The pope highlighted the parable of the Pharisee and the publican, recorded in Luke 18:9-14, in which Jesus contrasts the prayer of a self-satisfied Pharisee with that of a humble tax collector.
"The lesson of the parable of the Pharisee and the publican is always alive and current: we are not better than anyone, we are all brothers and sisters who bear fragility, suffering and being sinners in common," he said.
The pope observed that those who intercede for others are largely unknown to the world, but not to God, and they help to sustain the world.
"The Church, in all of her members, has the mission of practicing the prayer of intercession. This is especially so for those who exercise roles of responsibility: parents, teachers, ordained ministers, superiors of communities…. Like Abraham and Moses, they must at times 'defend' the persons entrusted to them before God," he said.
"In reality, we are talking about protecting them with God's eyes and heart, with His same invincible compassion and tenderness. Praying with tenderness for others."
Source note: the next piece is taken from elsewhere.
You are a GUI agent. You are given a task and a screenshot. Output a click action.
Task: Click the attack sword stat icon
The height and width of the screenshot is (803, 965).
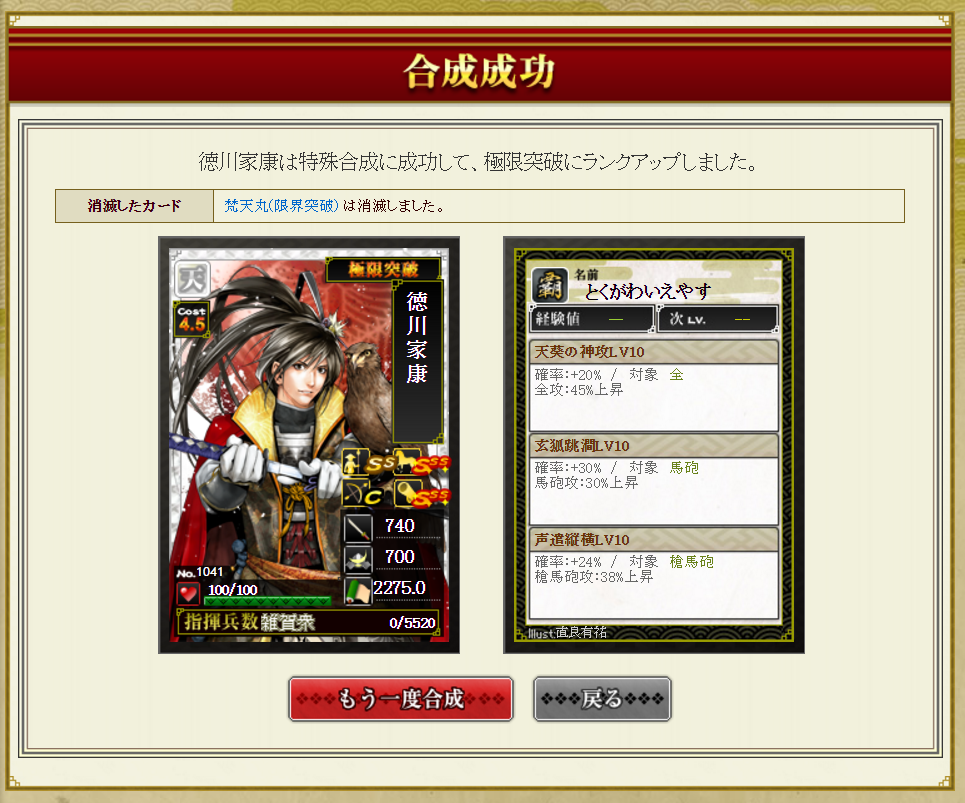[358, 527]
He concluded: "Brothers and sisters, we are all leaves on the same tree: each one that falls reminds us of the great piety that must be nourished in prayer, for one another. Let us pray for one another: it will do us good and do good to all."
In his greetings to Polish-speaking Catholics, the pope noted that the Novena to the Child Jesus begins on Dec. 16, nine days before Christmas.
He said: "In your Advent journey this year, in a special way, may St. Joseph accompany you. May the Divine Child, who saw in him the tenderness of God, fill your hearts, especially in these difficult times, with the certainty that our Heavenly Father is a God of tenderness, who is good to all and His mercy extends over all His children. I bless you from my heart."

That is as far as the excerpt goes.